Evan Williams non è proprio uno di primo pelo: le due precedenti start-up che ha fondato, Blogger e Twitter, sono note a chiunque non abbia passato gli ultimi 10 anni in una grotta. Non c’è quindi da sorprendersi se il suo nuovo “progettino” abbia catturato l’attenzione di molti e, a meno di due anni dal lancio e pochi mesi dalla sua apertura al “grande pubblico” senza necessità di invito, sia tra i candidati per diventare la next big thing del web. Stiamo parlando di Medium.
Se la parola medium vi fa pensare a Whoopi Goldberg in Ghost, significa che vi siete persi un pezzo per strada. Vi faccio una sintesi: se oggi tutti i social network sono sempre più zeppi di immagini o comunque contenuti brevi, Medium trasgredisce decisamente i canoni: si basa solo ed esclusivamente su articoli di testo.
La domanda sorge spontanea: ma se oggi tutti hanno un blog, perché dovrebbero scrivere su Medium? Beh, per avere dei lettori in più, ma non solo. Medium promette di intercettare esattamente il pubblico che è interessato a quello che hai da dire. Ma come è possibile?
Te ne rendi conto accedendo al sito: dopo il login da twitter, gli articoli che ti vengono proposti in homepage sembrano tutti coerenti con i nostri interessi. E come fa? Beh, evidentemente Medium non ti propina solo gli articoli scritti o suggeriti dai tuoi contatti di Twitter, ma sulla base di algoritmi di ricerca semantici basati sui tuoi tweet o sulle informazioni della tua bio (o su quelle dei tuoi contatti), riesce a collegarti con contenuti potenzialmente di tuo interesse. Non è niente di nuovo, lo fanno anche altre app come Flipboard e, del resto, Oggi è così che funziona lo stesso Google. Tuttavia, Medium lo fa senza orpelli: puro e semplice testo, facile da gestire al pc o al cellulare, semplice da condividere.
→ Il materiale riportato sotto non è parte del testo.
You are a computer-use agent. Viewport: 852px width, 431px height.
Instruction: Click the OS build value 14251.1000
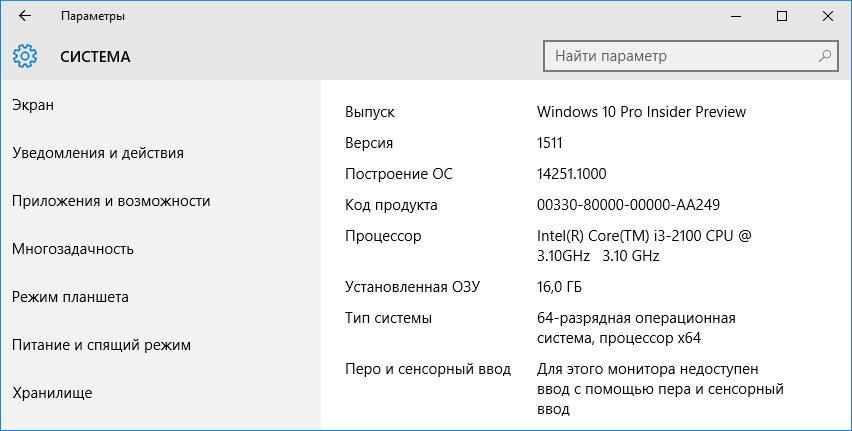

Noi abbiamo “scoperto” Medium da pochi giorni; i contenuti in italiano non sono ancora tantissimi e molte news sono in inglese (non che la cosa sia necessariamente negativa), ma in effetti in una sfogliata rapida del news feed trovo sempre almeno 2-3 articoli di mio interesse, pronti per essere letti senza distrazioni o archiviati per dopo. Si può dire che su Twitter e Facebook sia sempre così?
Anche “dall’altro lato della barricata” sembra che gli articoli che abbiamo provato a pubblicare ricevano un numero significativo di clic e di letture, nonostante non siano ancora tanti gli italiani ad usarlo. Medium, quindi, diventerà davvero la prossima next big thing? Difficile a dirsi, ma credo che si possa meritare un po’ di fiducia. E chissà che non possa nascere qualcosa di simile completamente dedicato alla narrativa: quanto sarebbe figo trovare in pochi istanti diversi racconti che fanno proprio per noi?